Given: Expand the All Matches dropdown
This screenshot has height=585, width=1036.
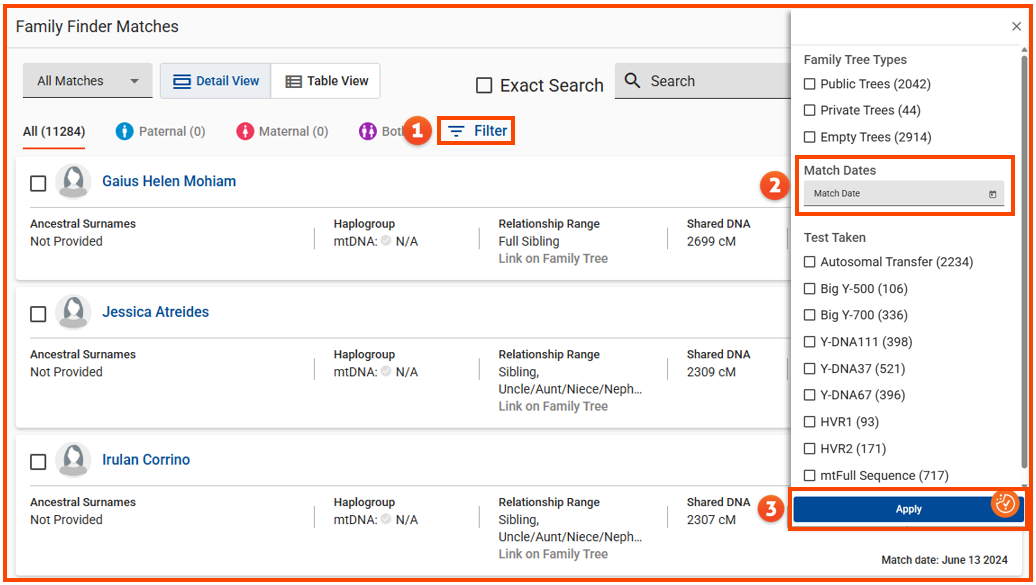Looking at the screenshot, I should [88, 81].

####################

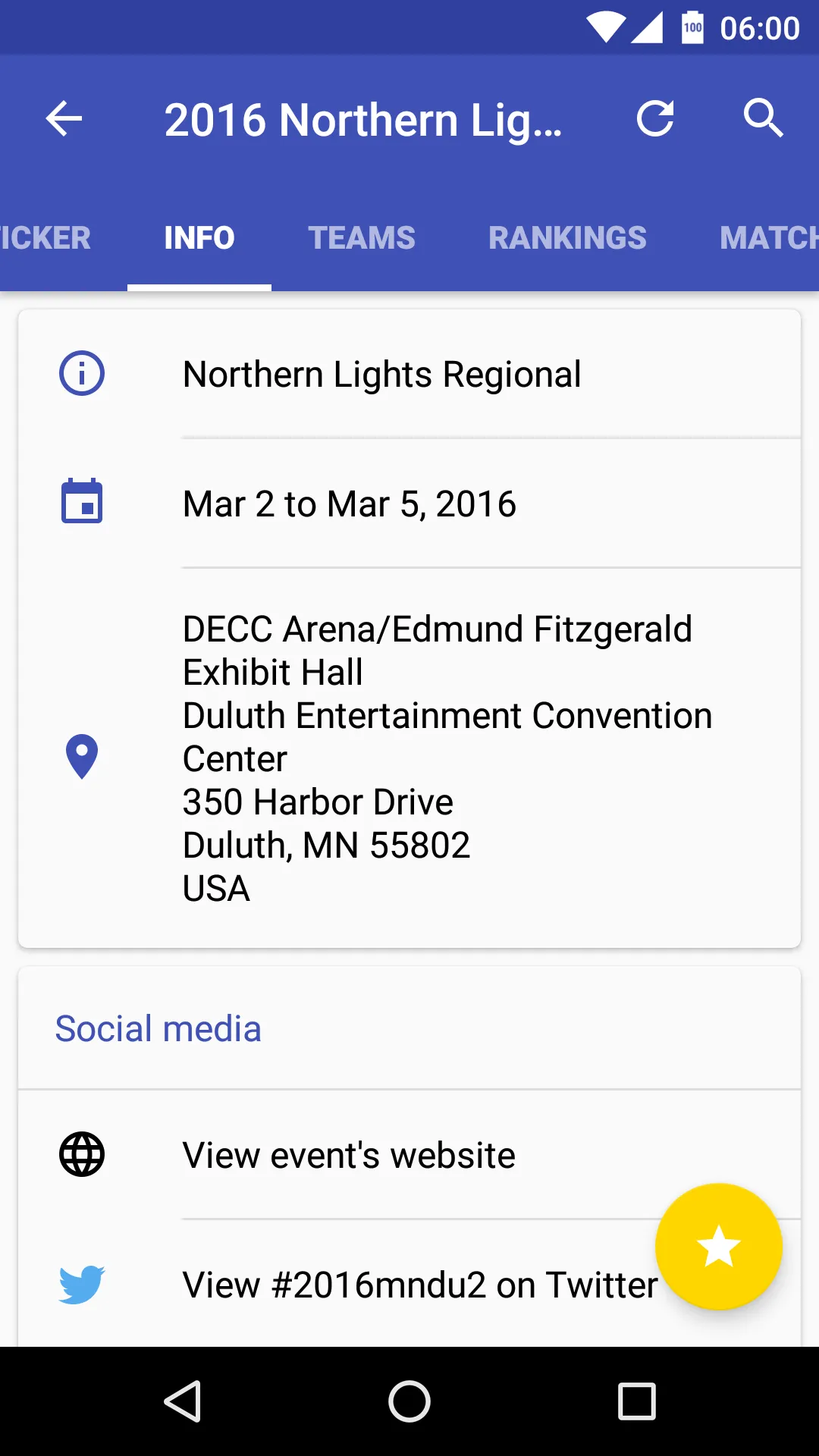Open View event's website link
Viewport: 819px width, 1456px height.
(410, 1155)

####################

"Given: Expand the All Matches dropdown" 문구가 있는 줄부터 "Looking at the screenshot, I should [88, 81]." 문구가 있는 줄까지 다시 적되, 이름 "All Matches" 자리에 "All Results" 이름을 넣고 나머지는 그대로 두세요. 그림은 답에서 빼세요.

Given: Expand the All Results dropdown
This screenshot has height=585, width=1036.
Looking at the screenshot, I should [88, 81].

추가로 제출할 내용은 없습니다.